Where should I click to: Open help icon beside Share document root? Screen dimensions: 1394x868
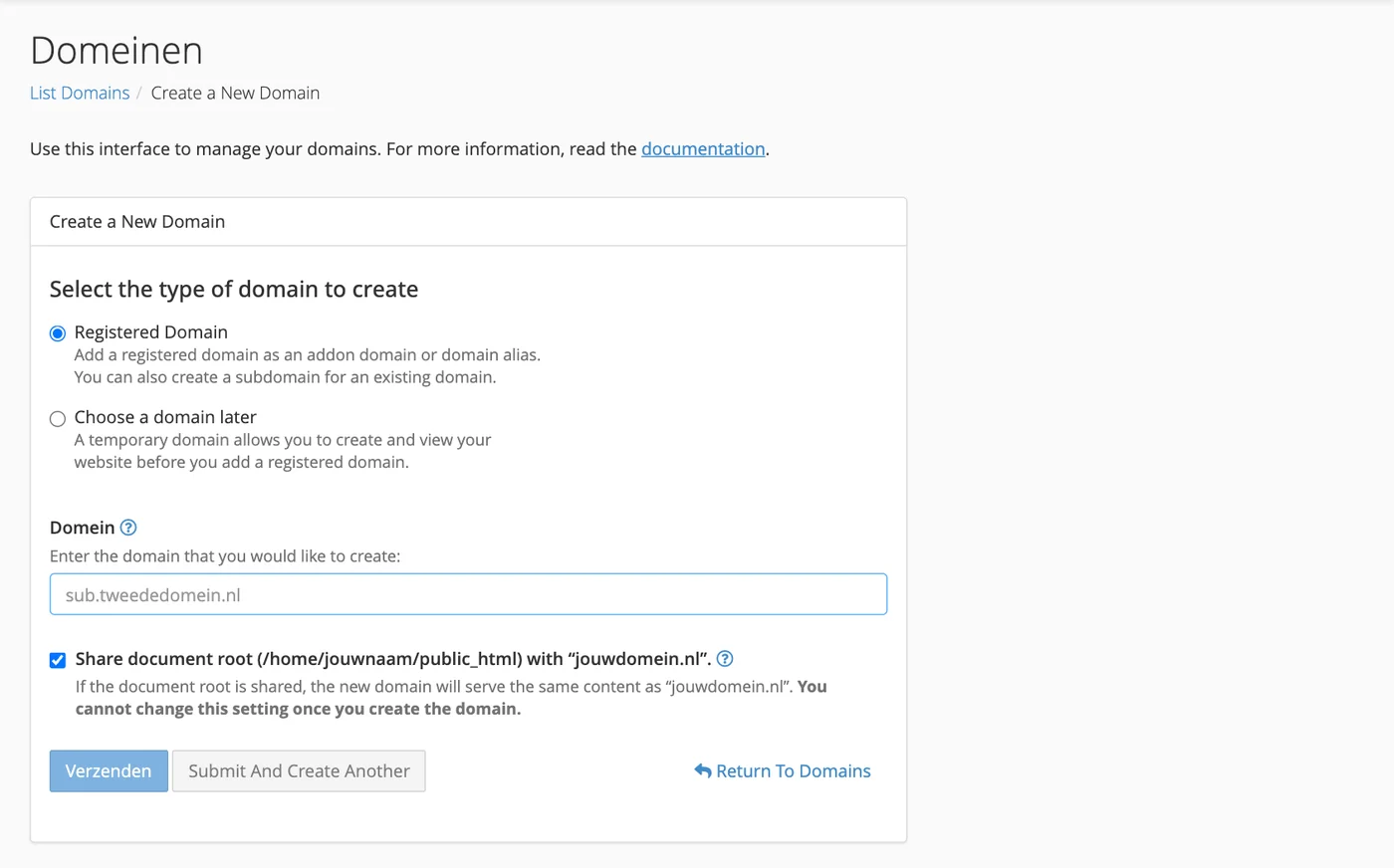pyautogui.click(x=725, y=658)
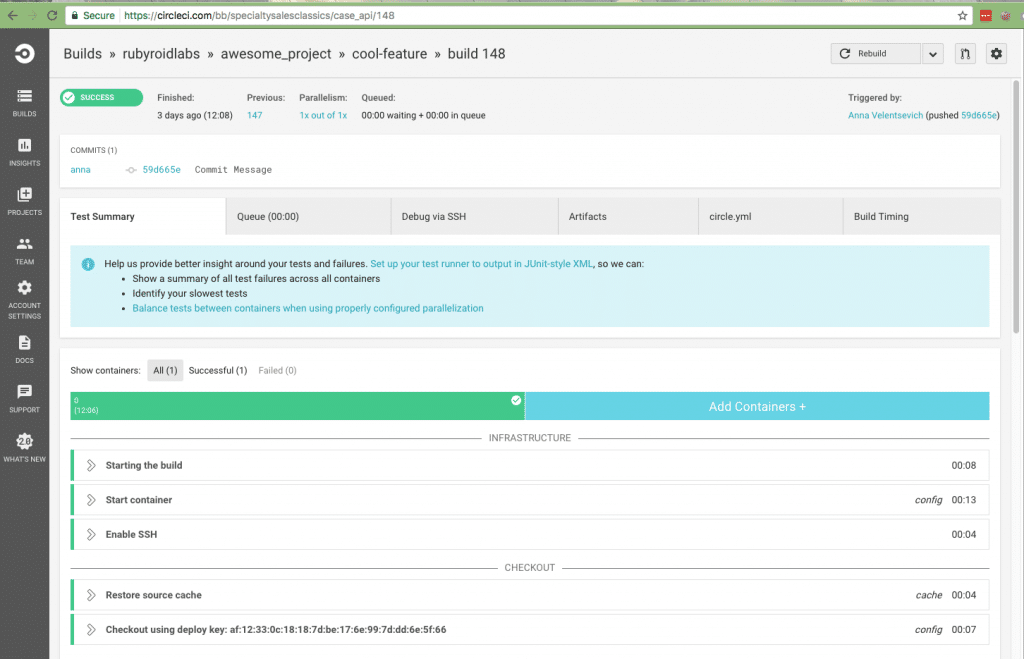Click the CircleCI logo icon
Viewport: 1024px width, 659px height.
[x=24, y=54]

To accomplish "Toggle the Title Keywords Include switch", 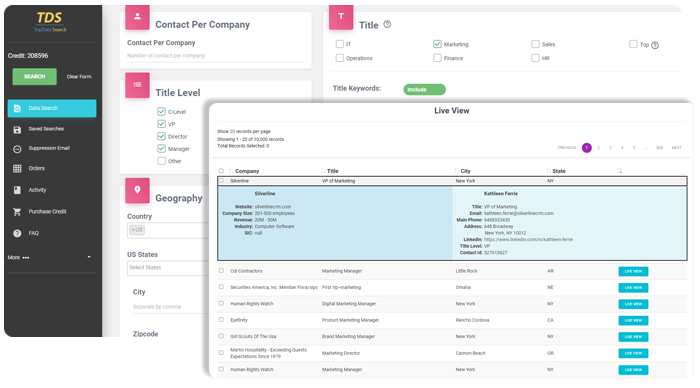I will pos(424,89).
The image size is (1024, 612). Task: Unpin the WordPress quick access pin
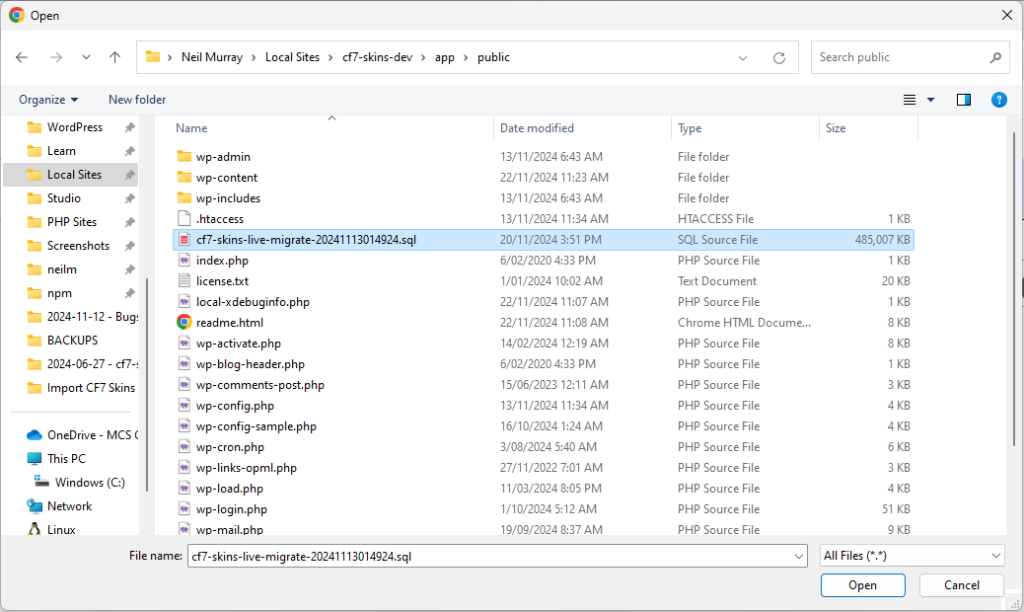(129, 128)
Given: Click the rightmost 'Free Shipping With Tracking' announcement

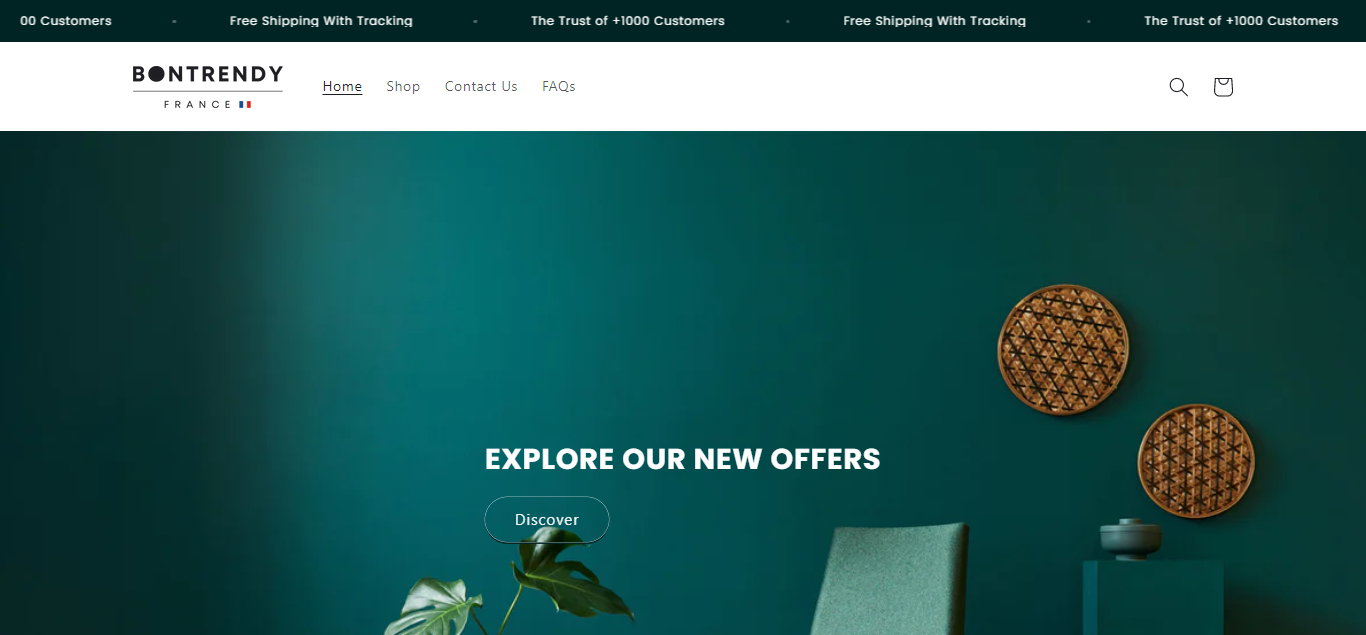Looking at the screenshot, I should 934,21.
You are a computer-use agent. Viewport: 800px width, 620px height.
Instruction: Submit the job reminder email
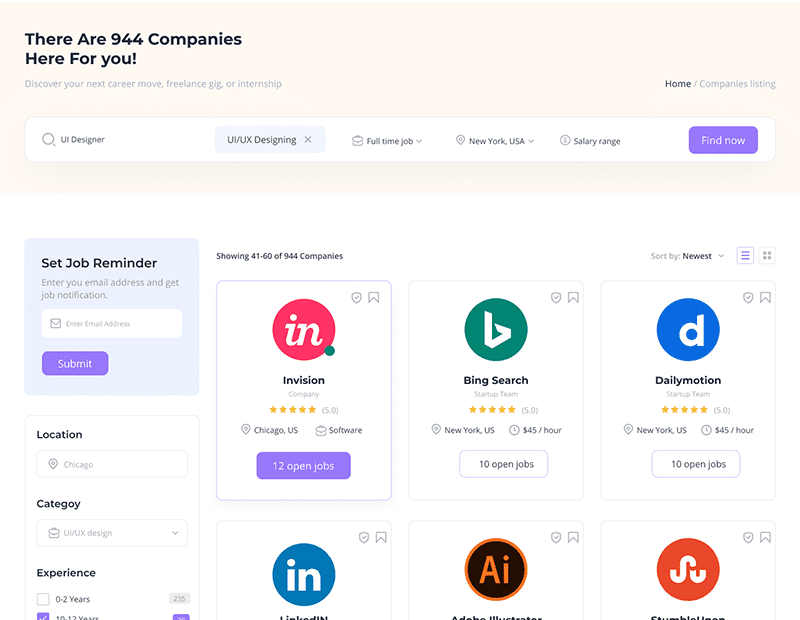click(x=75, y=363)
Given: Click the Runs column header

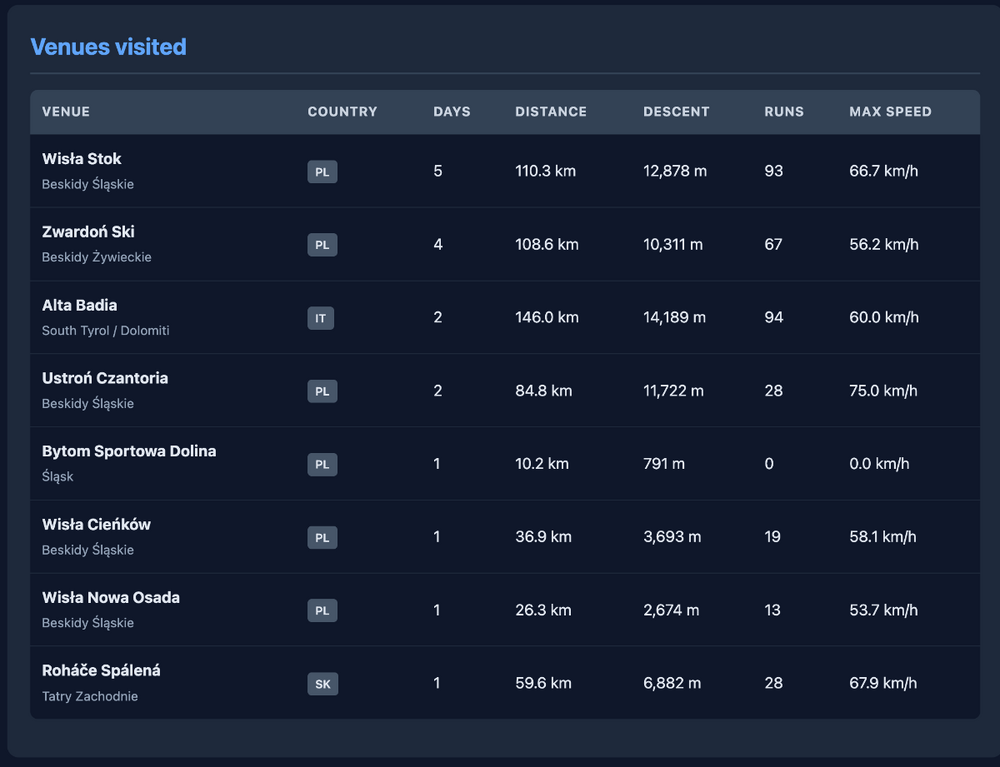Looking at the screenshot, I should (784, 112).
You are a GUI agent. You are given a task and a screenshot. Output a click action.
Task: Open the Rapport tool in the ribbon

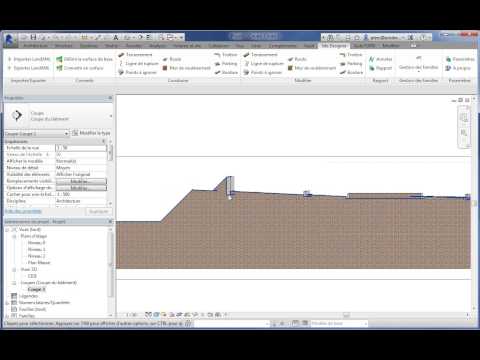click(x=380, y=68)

Work task: Return the lines containing "agent", taking each one from the listing.

Answer section:
You are a computer-use agent. Viewport: 800px width, 620px height.
You are a GUI agent. You are given a task and a screenshot. Output a click action.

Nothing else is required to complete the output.